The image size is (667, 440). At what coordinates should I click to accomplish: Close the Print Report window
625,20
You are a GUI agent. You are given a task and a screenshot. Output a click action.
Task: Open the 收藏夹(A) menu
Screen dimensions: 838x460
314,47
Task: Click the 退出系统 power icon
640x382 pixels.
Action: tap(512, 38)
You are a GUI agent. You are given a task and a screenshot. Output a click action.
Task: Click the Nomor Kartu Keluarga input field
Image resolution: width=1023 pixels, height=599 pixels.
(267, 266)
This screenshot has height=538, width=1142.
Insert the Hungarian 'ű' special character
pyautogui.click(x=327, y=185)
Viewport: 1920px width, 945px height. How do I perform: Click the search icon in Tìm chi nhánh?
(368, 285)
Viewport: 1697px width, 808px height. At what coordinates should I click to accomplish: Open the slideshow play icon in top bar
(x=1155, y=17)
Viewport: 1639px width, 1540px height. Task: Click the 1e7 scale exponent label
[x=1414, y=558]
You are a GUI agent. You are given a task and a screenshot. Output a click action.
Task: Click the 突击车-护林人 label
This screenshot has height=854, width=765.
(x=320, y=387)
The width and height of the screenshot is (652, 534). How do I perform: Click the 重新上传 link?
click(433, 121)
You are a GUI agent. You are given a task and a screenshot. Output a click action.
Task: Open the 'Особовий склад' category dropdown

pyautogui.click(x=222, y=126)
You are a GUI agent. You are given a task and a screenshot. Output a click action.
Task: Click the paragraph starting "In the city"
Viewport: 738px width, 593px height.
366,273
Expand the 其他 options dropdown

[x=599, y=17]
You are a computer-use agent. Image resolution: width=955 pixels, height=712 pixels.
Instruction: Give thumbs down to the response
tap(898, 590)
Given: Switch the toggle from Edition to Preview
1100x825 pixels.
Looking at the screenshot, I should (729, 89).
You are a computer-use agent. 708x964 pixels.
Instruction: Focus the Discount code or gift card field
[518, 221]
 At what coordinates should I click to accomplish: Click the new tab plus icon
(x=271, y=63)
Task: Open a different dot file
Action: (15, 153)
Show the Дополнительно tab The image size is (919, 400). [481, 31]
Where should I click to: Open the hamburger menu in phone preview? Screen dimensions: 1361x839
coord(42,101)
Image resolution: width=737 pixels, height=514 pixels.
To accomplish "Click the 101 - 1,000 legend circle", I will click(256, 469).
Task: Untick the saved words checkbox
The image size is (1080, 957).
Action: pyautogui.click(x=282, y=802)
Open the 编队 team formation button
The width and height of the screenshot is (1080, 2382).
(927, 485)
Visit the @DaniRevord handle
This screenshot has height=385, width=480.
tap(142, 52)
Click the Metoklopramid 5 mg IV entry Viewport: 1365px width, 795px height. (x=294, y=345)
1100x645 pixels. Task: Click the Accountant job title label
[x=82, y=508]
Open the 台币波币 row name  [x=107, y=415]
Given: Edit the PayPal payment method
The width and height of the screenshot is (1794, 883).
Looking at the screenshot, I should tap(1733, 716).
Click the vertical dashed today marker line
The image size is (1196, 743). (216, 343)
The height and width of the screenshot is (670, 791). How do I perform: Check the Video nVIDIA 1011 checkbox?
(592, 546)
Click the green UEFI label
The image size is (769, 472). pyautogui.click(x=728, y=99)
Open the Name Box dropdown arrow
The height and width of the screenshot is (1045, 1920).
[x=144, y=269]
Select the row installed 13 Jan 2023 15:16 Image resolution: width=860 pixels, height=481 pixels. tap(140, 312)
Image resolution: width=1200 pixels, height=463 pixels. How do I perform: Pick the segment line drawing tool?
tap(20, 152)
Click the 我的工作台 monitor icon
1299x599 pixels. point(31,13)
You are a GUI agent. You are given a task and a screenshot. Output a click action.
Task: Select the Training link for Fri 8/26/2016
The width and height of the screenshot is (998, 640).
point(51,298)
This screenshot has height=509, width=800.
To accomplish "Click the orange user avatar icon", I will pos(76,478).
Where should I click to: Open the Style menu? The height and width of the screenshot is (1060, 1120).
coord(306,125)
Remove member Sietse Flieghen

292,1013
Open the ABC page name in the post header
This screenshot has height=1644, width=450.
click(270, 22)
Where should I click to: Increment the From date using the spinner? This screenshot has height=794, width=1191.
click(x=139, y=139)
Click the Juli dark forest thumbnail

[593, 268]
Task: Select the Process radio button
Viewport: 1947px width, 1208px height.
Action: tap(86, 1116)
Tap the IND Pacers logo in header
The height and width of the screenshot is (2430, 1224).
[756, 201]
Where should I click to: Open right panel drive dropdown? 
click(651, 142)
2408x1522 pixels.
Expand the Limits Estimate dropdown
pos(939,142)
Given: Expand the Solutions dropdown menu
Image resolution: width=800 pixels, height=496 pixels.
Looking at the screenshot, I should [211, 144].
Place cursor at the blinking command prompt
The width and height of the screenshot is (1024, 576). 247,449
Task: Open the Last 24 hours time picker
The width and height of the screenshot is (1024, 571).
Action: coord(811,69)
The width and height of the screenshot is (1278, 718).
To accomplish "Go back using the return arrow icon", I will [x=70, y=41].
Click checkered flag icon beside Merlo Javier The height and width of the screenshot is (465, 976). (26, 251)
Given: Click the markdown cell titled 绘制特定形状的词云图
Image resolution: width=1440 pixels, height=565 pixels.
────────────────
The answer should consist of the full listing, repeated exactly.

The image size is (667, 440). At what coordinates should I click to accomplish: Close the Print Report window
625,20
You are a GUI agent. You are given a task and a screenshot. Output a click action.
Task: Open the 收藏夹(A) menu
Screen dimensions: 838x460
314,47
Task: Click the 退出系统 power icon
640x382 pixels.
Action: tap(512, 38)
You are a GUI agent. You are given a task and a screenshot. Output a click action.
Task: Click the Nomor Kartu Keluarga input field
Image resolution: width=1023 pixels, height=599 pixels.
(267, 266)
This screenshot has height=538, width=1142.
Insert the Hungarian 'ű' special character
pyautogui.click(x=327, y=185)
Viewport: 1920px width, 945px height. How do I perform: Click the search icon in Tìm chi nhánh?
(368, 285)
Viewport: 1697px width, 808px height. At what coordinates should I click to accomplish: Open the slideshow play icon in top bar
(x=1155, y=17)
Viewport: 1639px width, 1540px height. Task: Click the 1e7 scale exponent label
[x=1414, y=558]
You are a GUI agent. You are given a task and a screenshot. Output a click action.
Task: Click the 突击车-护林人 label
This screenshot has height=854, width=765.
(x=320, y=387)
The width and height of the screenshot is (652, 534). How do I perform: Click the 重新上传 link?
click(433, 121)
You are a GUI agent. You are given a task and a screenshot. Output a click action.
Task: Open the 'Особовий склад' category dropdown

pyautogui.click(x=222, y=126)
You are a GUI agent. You are given a task and a screenshot. Output a click action.
Task: Click the paragraph starting "In the city"
Viewport: 738px width, 593px height.
366,273
Expand the 其他 options dropdown

[x=599, y=17]
You are a computer-use agent. Image resolution: width=955 pixels, height=712 pixels.
Instruction: Give thumbs down to the response
tap(898, 590)
Given: Switch the toggle from Edition to Preview
1100x825 pixels.
Looking at the screenshot, I should (729, 89).
You are a computer-use agent. 708x964 pixels.
Instruction: Focus the Discount code or gift card field
[518, 221]
 At what coordinates should I click to accomplish: Click the new tab plus icon
(x=271, y=63)
Task: Open a different dot file
Action: (15, 153)
Show the Дополнительно tab The image size is (919, 400). [481, 31]
Where should I click to: Open the hamburger menu in phone preview? Screen dimensions: 1361x839
coord(42,101)
Image resolution: width=737 pixels, height=514 pixels.
To accomplish "Click the 101 - 1,000 legend circle", I will click(256, 469).
Task: Untick the saved words checkbox
The image size is (1080, 957).
Action: pyautogui.click(x=282, y=802)
Open the 编队 team formation button
The width and height of the screenshot is (1080, 2382).
(927, 485)
Visit the @DaniRevord handle
This screenshot has height=385, width=480.
tap(142, 52)
Click the Metoklopramid 5 mg IV entry Viewport: 1365px width, 795px height. (x=294, y=345)
1100x645 pixels. Task: Click the Accountant job title label
[x=82, y=508]
Open the 台币波币 row name  [x=107, y=415]
Given: Edit the PayPal payment method
The width and height of the screenshot is (1794, 883).
Looking at the screenshot, I should tap(1733, 716).
Click the vertical dashed today marker line
The image size is (1196, 743). (216, 343)
The height and width of the screenshot is (670, 791). How do I perform: Check the Video nVIDIA 1011 checkbox?
(592, 546)
Click the green UEFI label
The image size is (769, 472). pyautogui.click(x=728, y=99)
Open the Name Box dropdown arrow
The height and width of the screenshot is (1045, 1920).
[x=144, y=269]
Select the row installed 13 Jan 2023 15:16 Image resolution: width=860 pixels, height=481 pixels. tap(140, 312)
Image resolution: width=1200 pixels, height=463 pixels. How do I perform: Pick the segment line drawing tool?
tap(20, 152)
Click the 我的工作台 monitor icon
1299x599 pixels. point(31,13)
You are a GUI agent. You are given a task and a screenshot. Output a click action.
Task: Select the Training link for Fri 8/26/2016
The width and height of the screenshot is (998, 640).
point(51,298)
This screenshot has height=509, width=800.
To accomplish "Click the orange user avatar icon", I will pos(76,478).
Where should I click to: Open the Style menu? The height and width of the screenshot is (1060, 1120).
coord(306,125)
Remove member Sietse Flieghen

292,1013
Open the ABC page name in the post header
This screenshot has height=1644, width=450.
click(270, 22)
Where should I click to: Increment the From date using the spinner? This screenshot has height=794, width=1191.
click(x=139, y=139)
Click the Juli dark forest thumbnail

[593, 268]
Task: Select the Process radio button
Viewport: 1947px width, 1208px height.
Action: tap(86, 1116)
Tap the IND Pacers logo in header
The height and width of the screenshot is (2430, 1224).
[756, 201]
Where should I click to: Open right panel drive dropdown? 
click(651, 142)
2408x1522 pixels.
Expand the Limits Estimate dropdown
pos(939,142)
Given: Expand the Solutions dropdown menu
Image resolution: width=800 pixels, height=496 pixels.
Looking at the screenshot, I should [211, 144].
Place cursor at the blinking command prompt
The width and height of the screenshot is (1024, 576). 247,449
Task: Open the Last 24 hours time picker
The width and height of the screenshot is (1024, 571).
Action: coord(811,69)
The width and height of the screenshot is (1278, 718).
To accomplish "Go back using the return arrow icon", I will [x=70, y=41].
Click checkered flag icon beside Merlo Javier The height and width of the screenshot is (465, 976). (26, 251)
Given: Click the markdown cell titled 绘制特定形状的词云图
Image resolution: width=1440 pixels, height=565 pixels.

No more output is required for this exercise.